Assigned task –
Where the records below reach the line containing "Toggle 自动搜索 auto search", start transcribing, and end with the line containing "Open the hamburger menu", exactly and with nothing else added.

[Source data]

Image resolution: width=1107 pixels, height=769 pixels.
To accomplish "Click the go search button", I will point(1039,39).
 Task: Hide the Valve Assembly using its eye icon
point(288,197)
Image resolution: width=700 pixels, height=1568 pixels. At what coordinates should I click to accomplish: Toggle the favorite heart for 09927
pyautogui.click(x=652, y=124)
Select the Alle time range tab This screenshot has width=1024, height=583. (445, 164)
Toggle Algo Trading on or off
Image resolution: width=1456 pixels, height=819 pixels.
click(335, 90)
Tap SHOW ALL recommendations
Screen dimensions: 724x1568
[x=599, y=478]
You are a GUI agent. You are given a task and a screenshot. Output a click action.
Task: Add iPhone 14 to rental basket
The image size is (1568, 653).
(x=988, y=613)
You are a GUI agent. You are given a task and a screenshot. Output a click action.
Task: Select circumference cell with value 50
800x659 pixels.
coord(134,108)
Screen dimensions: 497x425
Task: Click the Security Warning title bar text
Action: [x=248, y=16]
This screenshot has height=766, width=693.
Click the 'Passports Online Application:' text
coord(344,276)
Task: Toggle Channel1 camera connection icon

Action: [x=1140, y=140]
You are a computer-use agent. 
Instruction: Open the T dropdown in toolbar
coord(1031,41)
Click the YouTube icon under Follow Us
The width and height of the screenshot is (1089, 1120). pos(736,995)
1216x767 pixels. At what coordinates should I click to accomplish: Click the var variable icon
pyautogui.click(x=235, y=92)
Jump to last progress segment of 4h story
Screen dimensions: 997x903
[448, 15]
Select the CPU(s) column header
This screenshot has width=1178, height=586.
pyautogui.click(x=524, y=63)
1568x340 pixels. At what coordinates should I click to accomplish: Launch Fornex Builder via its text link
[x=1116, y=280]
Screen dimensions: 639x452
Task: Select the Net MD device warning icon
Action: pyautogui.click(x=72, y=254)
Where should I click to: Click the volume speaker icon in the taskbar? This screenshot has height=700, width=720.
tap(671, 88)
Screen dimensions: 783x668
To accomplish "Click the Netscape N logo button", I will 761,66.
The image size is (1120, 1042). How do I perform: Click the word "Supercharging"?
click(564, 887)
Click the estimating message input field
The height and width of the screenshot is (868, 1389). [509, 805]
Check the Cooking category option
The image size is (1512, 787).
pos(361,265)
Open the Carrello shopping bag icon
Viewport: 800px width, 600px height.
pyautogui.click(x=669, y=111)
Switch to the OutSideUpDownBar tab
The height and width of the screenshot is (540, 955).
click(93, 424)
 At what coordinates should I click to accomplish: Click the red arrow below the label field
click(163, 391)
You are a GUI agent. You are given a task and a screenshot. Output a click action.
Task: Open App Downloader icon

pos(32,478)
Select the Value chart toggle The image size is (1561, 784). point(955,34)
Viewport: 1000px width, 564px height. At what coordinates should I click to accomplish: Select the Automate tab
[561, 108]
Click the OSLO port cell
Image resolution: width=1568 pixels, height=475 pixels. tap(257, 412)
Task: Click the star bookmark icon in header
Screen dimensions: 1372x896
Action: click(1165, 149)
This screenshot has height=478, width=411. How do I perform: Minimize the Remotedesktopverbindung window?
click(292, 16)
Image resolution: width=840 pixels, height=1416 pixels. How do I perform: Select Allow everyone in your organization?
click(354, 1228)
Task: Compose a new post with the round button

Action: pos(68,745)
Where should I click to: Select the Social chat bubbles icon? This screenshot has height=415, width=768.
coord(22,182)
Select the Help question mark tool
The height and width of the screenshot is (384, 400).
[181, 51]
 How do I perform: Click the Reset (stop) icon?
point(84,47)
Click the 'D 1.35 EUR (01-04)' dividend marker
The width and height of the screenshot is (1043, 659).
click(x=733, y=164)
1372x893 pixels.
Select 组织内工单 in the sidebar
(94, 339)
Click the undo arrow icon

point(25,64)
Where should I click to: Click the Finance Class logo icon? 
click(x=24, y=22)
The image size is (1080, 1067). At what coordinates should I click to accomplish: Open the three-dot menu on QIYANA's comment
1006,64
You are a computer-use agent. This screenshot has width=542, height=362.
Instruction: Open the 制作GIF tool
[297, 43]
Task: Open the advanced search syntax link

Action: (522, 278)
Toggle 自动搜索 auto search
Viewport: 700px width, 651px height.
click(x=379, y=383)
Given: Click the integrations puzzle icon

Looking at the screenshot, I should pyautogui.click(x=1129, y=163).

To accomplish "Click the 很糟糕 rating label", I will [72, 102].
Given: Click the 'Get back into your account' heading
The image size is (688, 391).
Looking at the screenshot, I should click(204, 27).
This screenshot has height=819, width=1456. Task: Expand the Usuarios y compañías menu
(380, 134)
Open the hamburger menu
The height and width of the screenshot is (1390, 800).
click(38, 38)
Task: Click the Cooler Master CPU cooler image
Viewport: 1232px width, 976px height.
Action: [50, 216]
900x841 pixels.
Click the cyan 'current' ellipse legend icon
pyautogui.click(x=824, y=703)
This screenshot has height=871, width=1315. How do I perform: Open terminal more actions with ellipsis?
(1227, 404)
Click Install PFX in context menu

Response for this exercise –
Toggle 自动搜索 auto search
Viewport: 700px width, 651px height.
click(x=379, y=383)
Given: Click the integrations puzzle icon

Looking at the screenshot, I should pyautogui.click(x=1129, y=163).

To accomplish "Click the 很糟糕 rating label", I will [72, 102].
Given: Click the 'Get back into your account' heading
The image size is (688, 391).
Looking at the screenshot, I should click(204, 27).
This screenshot has height=819, width=1456. Task: Expand the Usuarios y compañías menu
(380, 134)
Open the hamburger menu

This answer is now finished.